• [Do this] Please repeat the listing from the line with "Select Check for Firmware Updates" to the line with "coord(941,16)", leaving out the pictures.

• [Records for the task]
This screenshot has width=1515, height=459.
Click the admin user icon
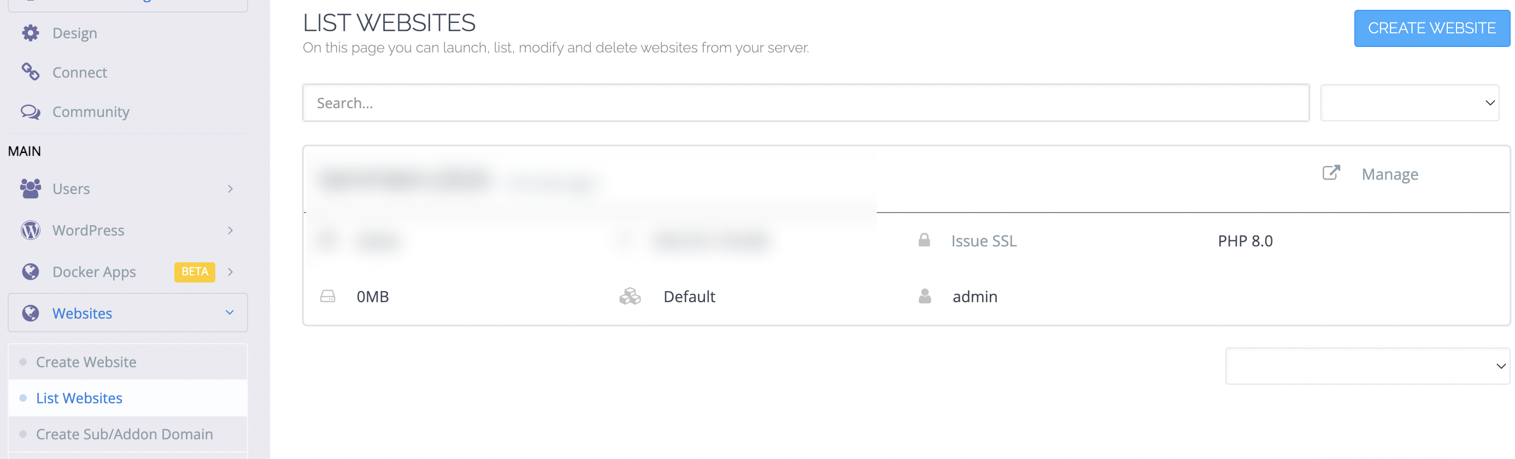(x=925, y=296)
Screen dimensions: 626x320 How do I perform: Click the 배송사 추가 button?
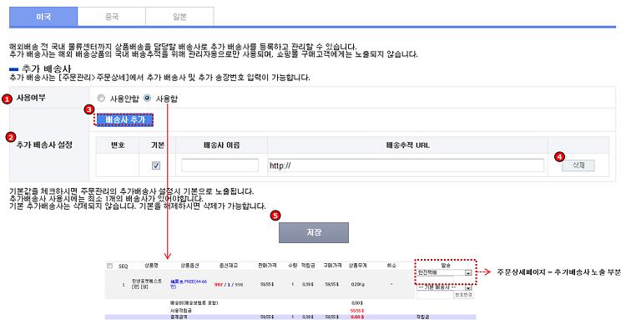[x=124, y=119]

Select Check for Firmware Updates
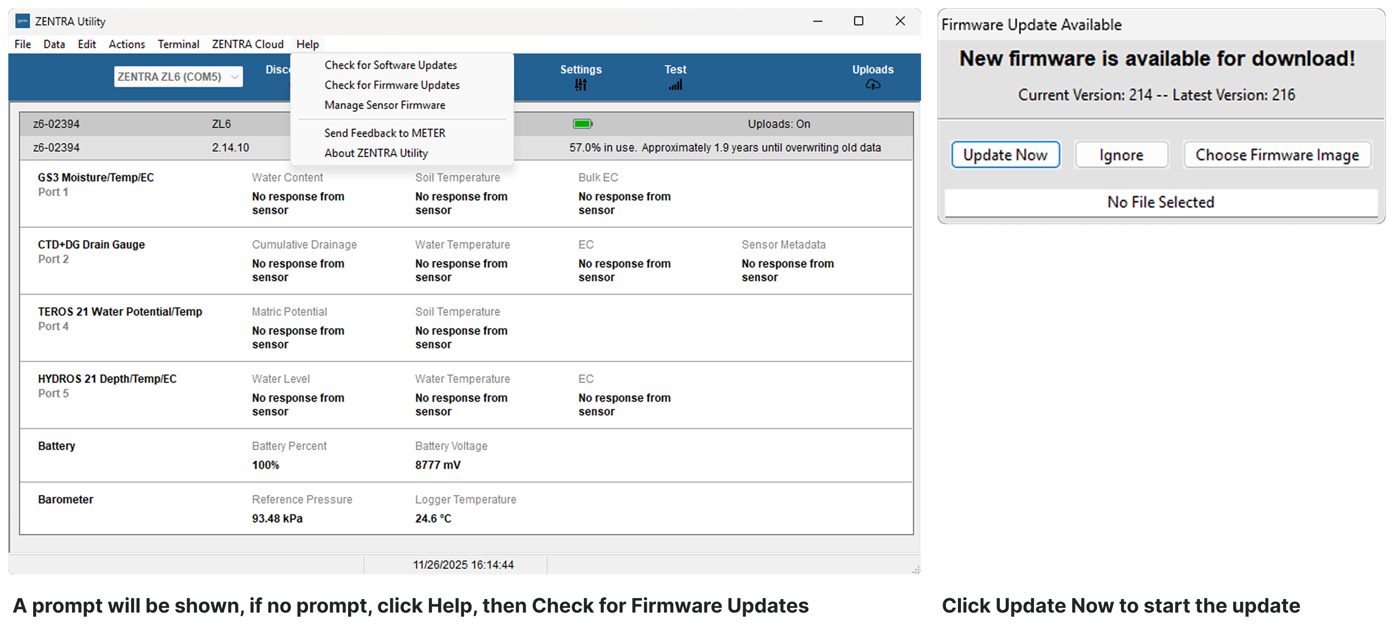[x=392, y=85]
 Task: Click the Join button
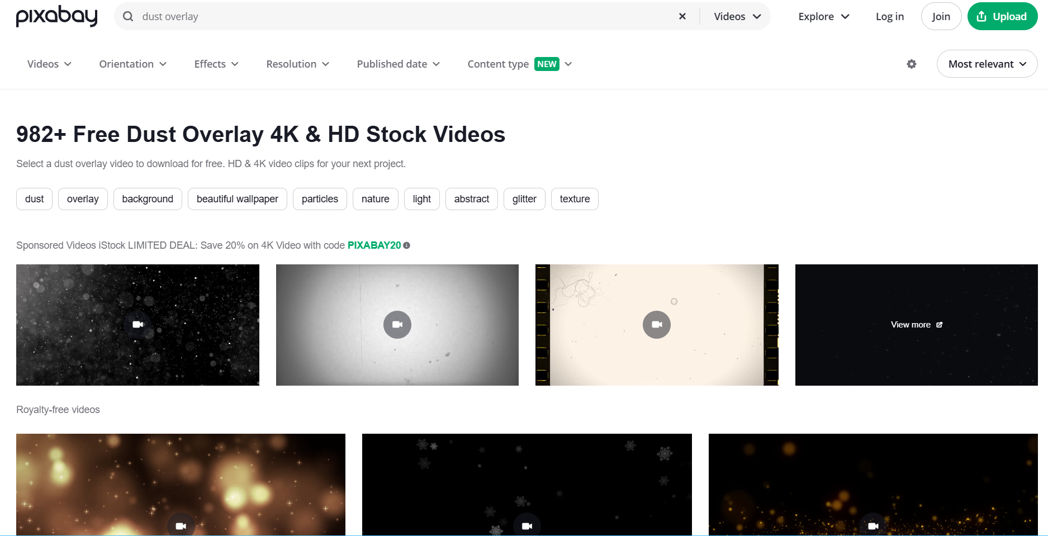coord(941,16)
---
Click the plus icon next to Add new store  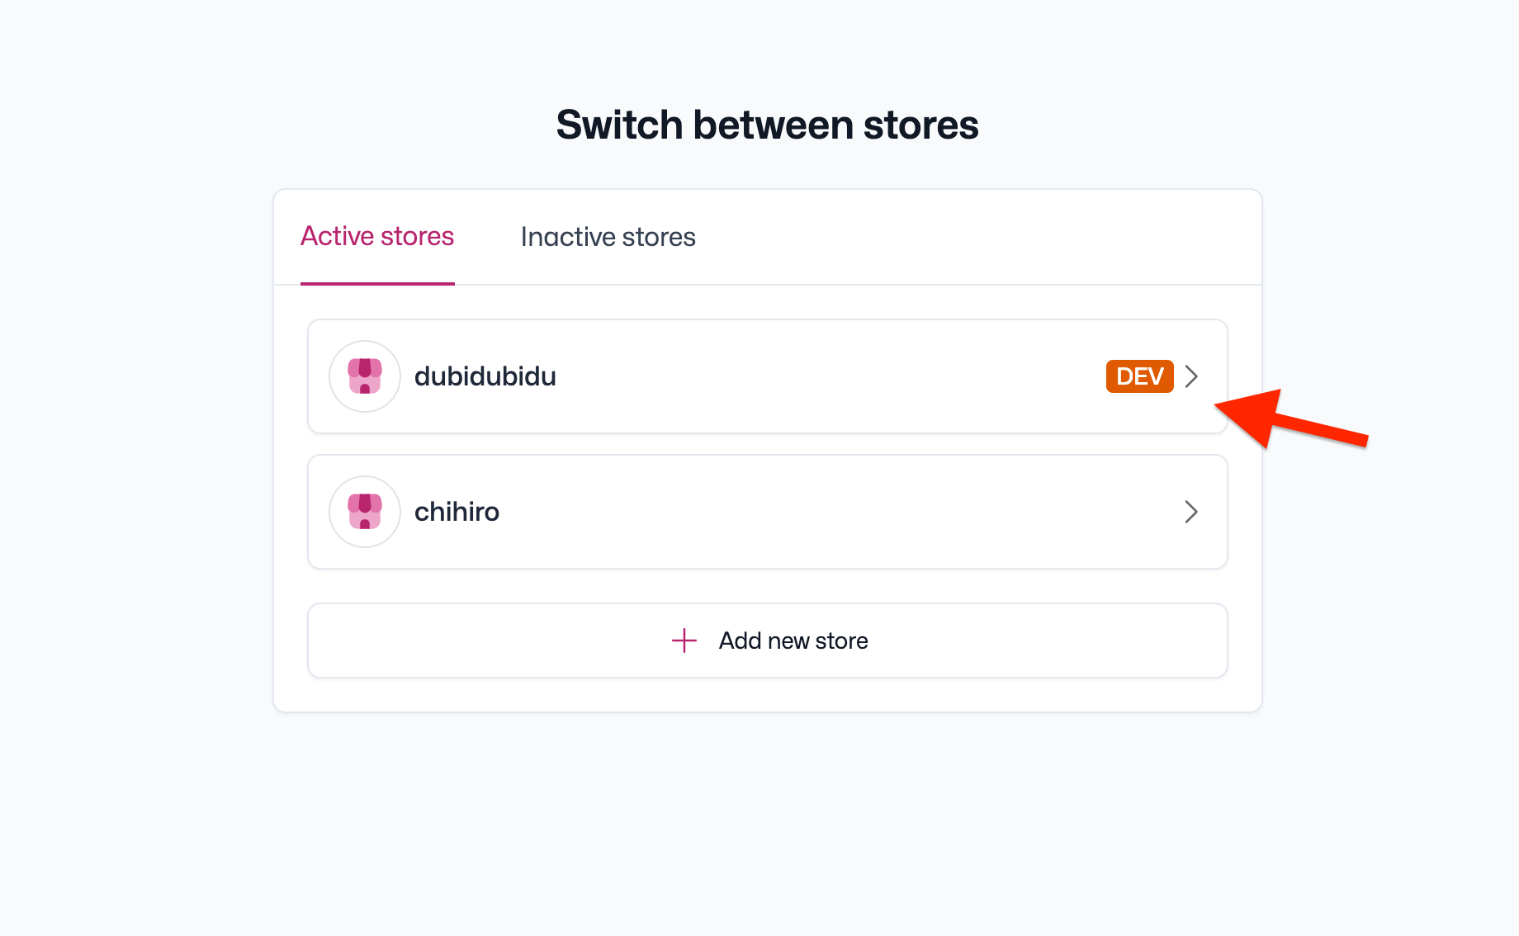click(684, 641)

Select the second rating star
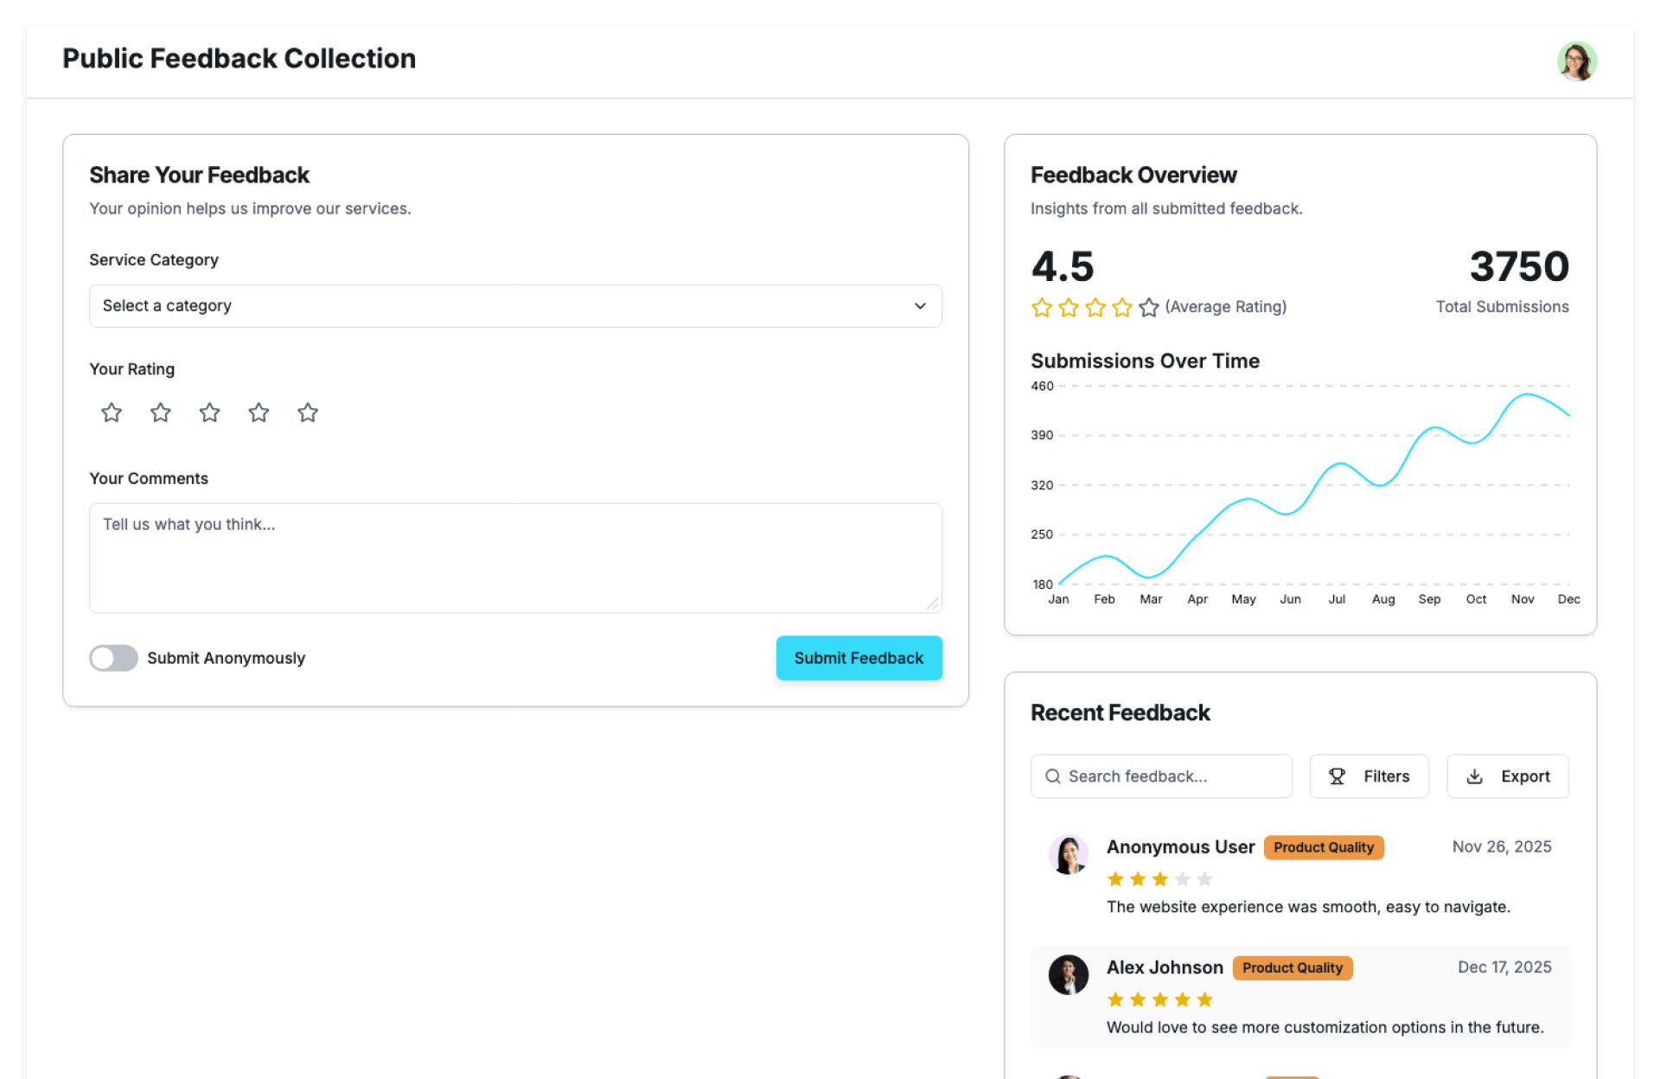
...
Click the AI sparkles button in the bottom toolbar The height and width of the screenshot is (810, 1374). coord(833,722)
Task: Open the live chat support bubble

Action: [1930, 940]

• [Result of the exercise]
Select Check for Firmware Updates
[x=392, y=85]
 Task: Click the Join button
coord(941,16)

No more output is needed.